Please output the entries below exactly as they are.

[Task inputs]

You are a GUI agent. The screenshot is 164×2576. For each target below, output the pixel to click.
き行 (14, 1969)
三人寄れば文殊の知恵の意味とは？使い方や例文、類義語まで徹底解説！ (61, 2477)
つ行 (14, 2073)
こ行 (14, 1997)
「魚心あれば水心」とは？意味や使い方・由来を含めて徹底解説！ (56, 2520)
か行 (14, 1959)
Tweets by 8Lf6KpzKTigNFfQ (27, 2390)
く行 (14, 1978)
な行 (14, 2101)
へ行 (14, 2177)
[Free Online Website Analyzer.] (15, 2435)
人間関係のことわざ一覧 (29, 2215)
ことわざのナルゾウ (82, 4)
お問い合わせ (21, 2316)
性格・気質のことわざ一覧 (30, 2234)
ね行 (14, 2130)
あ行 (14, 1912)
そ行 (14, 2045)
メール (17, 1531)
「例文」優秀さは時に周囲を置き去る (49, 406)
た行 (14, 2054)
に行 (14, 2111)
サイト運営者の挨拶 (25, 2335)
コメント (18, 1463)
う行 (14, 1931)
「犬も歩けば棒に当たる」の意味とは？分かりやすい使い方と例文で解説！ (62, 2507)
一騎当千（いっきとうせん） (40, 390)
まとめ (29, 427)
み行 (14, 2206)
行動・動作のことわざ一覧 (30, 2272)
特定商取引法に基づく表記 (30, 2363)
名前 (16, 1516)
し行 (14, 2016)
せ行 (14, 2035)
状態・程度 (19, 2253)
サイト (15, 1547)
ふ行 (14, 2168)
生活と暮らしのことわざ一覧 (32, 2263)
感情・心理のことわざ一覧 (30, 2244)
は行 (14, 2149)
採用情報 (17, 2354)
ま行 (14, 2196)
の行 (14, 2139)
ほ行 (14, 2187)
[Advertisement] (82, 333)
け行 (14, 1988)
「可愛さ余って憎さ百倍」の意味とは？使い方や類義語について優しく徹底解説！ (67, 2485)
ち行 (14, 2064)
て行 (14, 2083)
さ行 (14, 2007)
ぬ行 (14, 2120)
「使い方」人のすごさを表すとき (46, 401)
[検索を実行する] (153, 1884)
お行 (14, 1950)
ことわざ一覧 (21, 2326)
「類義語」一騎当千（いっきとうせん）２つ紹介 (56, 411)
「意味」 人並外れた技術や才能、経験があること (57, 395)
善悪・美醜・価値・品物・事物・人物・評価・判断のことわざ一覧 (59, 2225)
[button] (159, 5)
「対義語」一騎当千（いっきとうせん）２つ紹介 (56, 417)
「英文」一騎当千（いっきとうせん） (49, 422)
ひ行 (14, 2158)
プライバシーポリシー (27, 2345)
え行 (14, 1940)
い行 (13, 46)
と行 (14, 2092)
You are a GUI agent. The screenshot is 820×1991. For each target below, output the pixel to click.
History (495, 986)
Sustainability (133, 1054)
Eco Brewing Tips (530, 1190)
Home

[/Task inputs]

**Result of the exercise**:
You are a GUI agent. The screenshot is 164×2576. For each target below, output the pixel to click.
き行 (14, 1969)
三人寄れば文殊の知恵の意味とは？使い方や例文、類義語まで徹底解説！ (61, 2477)
つ行 (14, 2073)
こ行 (14, 1997)
「魚心あれば水心」とは？意味や使い方・由来を含めて徹底解説！ (56, 2520)
か行 (14, 1959)
Tweets by 8Lf6KpzKTigNFfQ (27, 2390)
く行 (14, 1978)
な行 (14, 2101)
へ行 (14, 2177)
[Free Online Website Analyzer.] (15, 2435)
人間関係のことわざ一覧 (29, 2215)
ことわざのナルゾウ (82, 4)
お問い合わせ (21, 2316)
性格・気質のことわざ一覧 (30, 2234)
ね行 (14, 2130)
あ行 (14, 1912)
そ行 (14, 2045)
メール (17, 1531)
「例文」優秀さは時に周囲を置き去る (49, 406)
た行 (14, 2054)
に行 (14, 2111)
サイト運営者の挨拶 (25, 2335)
コメント (18, 1463)
う行 (14, 1931)
「犬も歩けば棒に当たる」の意味とは？分かりやすい使い方と例文で解説！ (62, 2507)
一騎当千（いっきとうせん） (40, 390)
まとめ (29, 427)
み行 (14, 2206)
行動・動作のことわざ一覧 (30, 2272)
特定商取引法に基づく表記 (30, 2363)
名前 (16, 1516)
し行 (14, 2016)
せ行 (14, 2035)
状態・程度 (19, 2253)
サイト (15, 1547)
ふ行 (14, 2168)
生活と暮らしのことわざ一覧 (32, 2263)
感情・心理のことわざ一覧 (30, 2244)
は行 (14, 2149)
採用情報 (17, 2354)
ま行 (14, 2196)
の行 (14, 2139)
ほ行 (14, 2187)
[Advertisement] (82, 333)
け行 (14, 1988)
「可愛さ余って憎さ百倍」の意味とは？使い方や類義語について優しく徹底解説！ (67, 2485)
ち行 (14, 2064)
て行 (14, 2083)
さ行 (14, 2007)
ぬ行 (14, 2120)
「使い方」人のすごさを表すとき (46, 401)
[検索を実行する] (153, 1884)
お行 (14, 1950)
ことわざ一覧 (21, 2326)
「類義語」一騎当千（いっきとうせん）２つ紹介 (56, 411)
「意味」 人並外れた技術や才能、経験があること (57, 395)
善悪・美醜・価値・品物・事物・人物・評価・判断のことわざ一覧 (59, 2225)
[button] (159, 5)
「対義語」一騎当千（いっきとうせん）２つ紹介 (56, 417)
「英文」一騎当千（いっきとうせん） (49, 422)
ひ行 (14, 2158)
プライバシーポリシー (27, 2345)
え行 (14, 1940)
い行 (13, 46)
と行 (14, 2092)
You are a GUI agent. The screenshot is 820×1991. For each target below, output the pixel to click.
History (495, 986)
Sustainability (133, 1054)
Eco Brewing Tips (530, 1190)
Home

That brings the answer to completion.